Copy out the lines word for word, from the line with "Click the StudyMoose logo in the page header" up to and including the line with "[x=337, y=1090]". Leave out the pictures.

══ INPUT

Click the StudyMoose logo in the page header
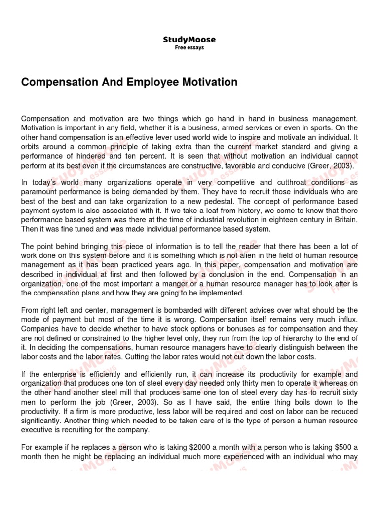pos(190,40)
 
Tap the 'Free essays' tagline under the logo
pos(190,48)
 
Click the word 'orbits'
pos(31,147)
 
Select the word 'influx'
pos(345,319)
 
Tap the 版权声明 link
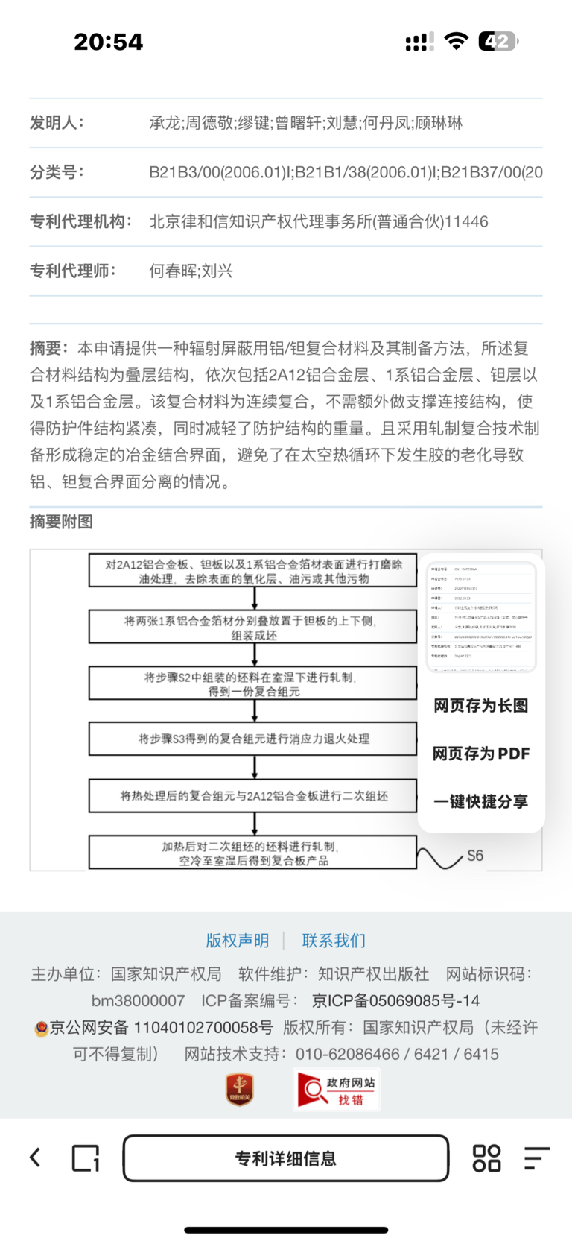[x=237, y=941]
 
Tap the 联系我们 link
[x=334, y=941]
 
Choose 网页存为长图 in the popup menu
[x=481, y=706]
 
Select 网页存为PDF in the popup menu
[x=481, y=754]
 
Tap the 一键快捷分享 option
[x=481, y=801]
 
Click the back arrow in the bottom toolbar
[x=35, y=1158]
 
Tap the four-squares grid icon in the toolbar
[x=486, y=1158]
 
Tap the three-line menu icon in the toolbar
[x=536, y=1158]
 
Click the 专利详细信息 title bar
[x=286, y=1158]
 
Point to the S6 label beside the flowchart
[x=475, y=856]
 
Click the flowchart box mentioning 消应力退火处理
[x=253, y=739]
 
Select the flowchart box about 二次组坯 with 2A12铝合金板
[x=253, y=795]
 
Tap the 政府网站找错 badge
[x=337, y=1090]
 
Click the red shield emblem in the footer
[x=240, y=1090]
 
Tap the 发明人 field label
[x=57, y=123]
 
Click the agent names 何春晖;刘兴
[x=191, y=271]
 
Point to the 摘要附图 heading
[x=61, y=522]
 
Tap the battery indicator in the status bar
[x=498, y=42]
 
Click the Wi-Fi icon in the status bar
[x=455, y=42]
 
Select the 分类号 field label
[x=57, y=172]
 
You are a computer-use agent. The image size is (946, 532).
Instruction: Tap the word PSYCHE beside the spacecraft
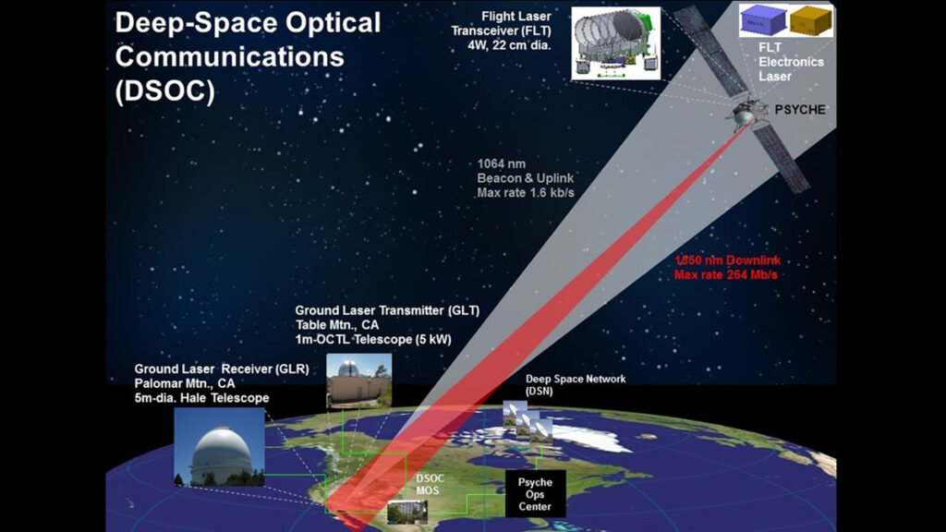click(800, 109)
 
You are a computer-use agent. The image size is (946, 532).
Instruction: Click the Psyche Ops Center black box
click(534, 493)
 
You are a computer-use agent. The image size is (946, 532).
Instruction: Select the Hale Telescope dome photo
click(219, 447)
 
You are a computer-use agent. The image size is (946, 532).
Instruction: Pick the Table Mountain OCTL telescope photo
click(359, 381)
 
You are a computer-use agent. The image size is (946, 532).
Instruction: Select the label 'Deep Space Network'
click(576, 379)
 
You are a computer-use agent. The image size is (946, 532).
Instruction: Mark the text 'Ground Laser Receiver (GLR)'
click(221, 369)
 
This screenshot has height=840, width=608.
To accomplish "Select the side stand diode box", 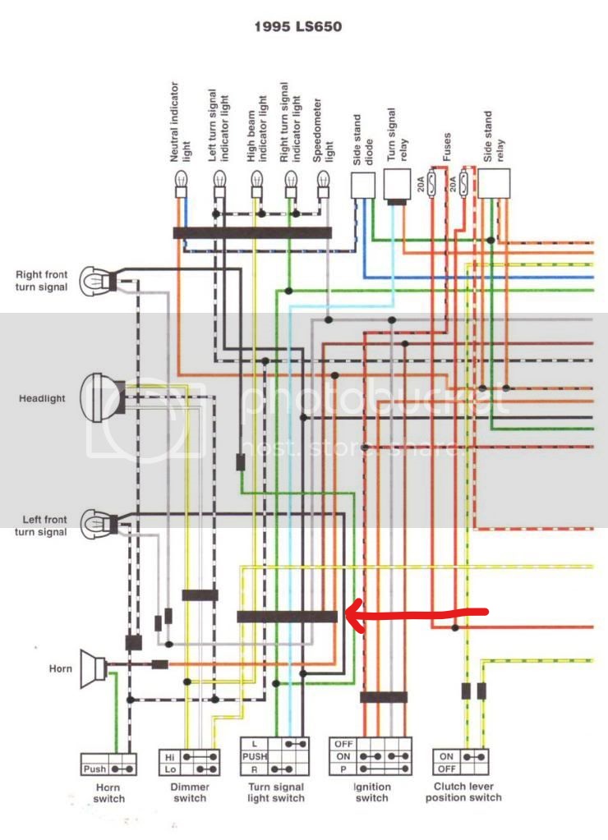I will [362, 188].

════
══ INPUT

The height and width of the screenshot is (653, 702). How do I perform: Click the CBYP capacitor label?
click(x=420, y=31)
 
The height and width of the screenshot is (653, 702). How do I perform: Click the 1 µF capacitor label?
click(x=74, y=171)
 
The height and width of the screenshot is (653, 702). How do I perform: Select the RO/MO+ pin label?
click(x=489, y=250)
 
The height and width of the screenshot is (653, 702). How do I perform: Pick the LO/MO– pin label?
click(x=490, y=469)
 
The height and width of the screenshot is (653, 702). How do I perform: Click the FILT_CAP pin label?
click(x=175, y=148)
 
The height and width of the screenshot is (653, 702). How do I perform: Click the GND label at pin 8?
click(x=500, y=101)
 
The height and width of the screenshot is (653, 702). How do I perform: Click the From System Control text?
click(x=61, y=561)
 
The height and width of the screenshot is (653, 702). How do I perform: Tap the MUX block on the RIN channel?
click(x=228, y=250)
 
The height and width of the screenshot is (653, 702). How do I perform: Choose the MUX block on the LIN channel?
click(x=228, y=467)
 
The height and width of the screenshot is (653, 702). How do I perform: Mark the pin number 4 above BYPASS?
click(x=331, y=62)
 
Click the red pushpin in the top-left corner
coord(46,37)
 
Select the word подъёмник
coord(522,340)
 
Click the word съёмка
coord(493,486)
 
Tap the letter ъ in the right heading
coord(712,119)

════

- [FINAL ANSWER]
Click the StudyMoose logo in the page header
pos(190,40)
 
Tap the 'Free essays' tagline under the logo
pos(190,48)
 
Click the word 'orbits'
pos(31,147)
 
Select the word 'influx'
pos(345,319)
 
Tap the 版权声明 link
[x=237, y=941]
 
Tap the 联系我们 link
[x=334, y=941]
 
Choose 网页存为长图 in the popup menu
[x=481, y=706]
 
Select 网页存为PDF in the popup menu
[x=481, y=754]
 
Tap the 一键快捷分享 option
[x=481, y=801]
 
Click the back arrow in the bottom toolbar
[x=35, y=1158]
 
Tap the four-squares grid icon in the toolbar
[x=486, y=1158]
 
Tap the three-line menu icon in the toolbar
[x=536, y=1158]
 
Click the 专利详细信息 title bar
[x=286, y=1158]
 
Point to the S6 label beside the flowchart
[x=475, y=856]
 
Click the flowchart box mentioning 消应力退火处理
[x=253, y=739]
 
Select the flowchart box about 二次组坯 with 2A12铝合金板
[x=253, y=795]
 
Tap the 政府网站找错 badge
[x=337, y=1090]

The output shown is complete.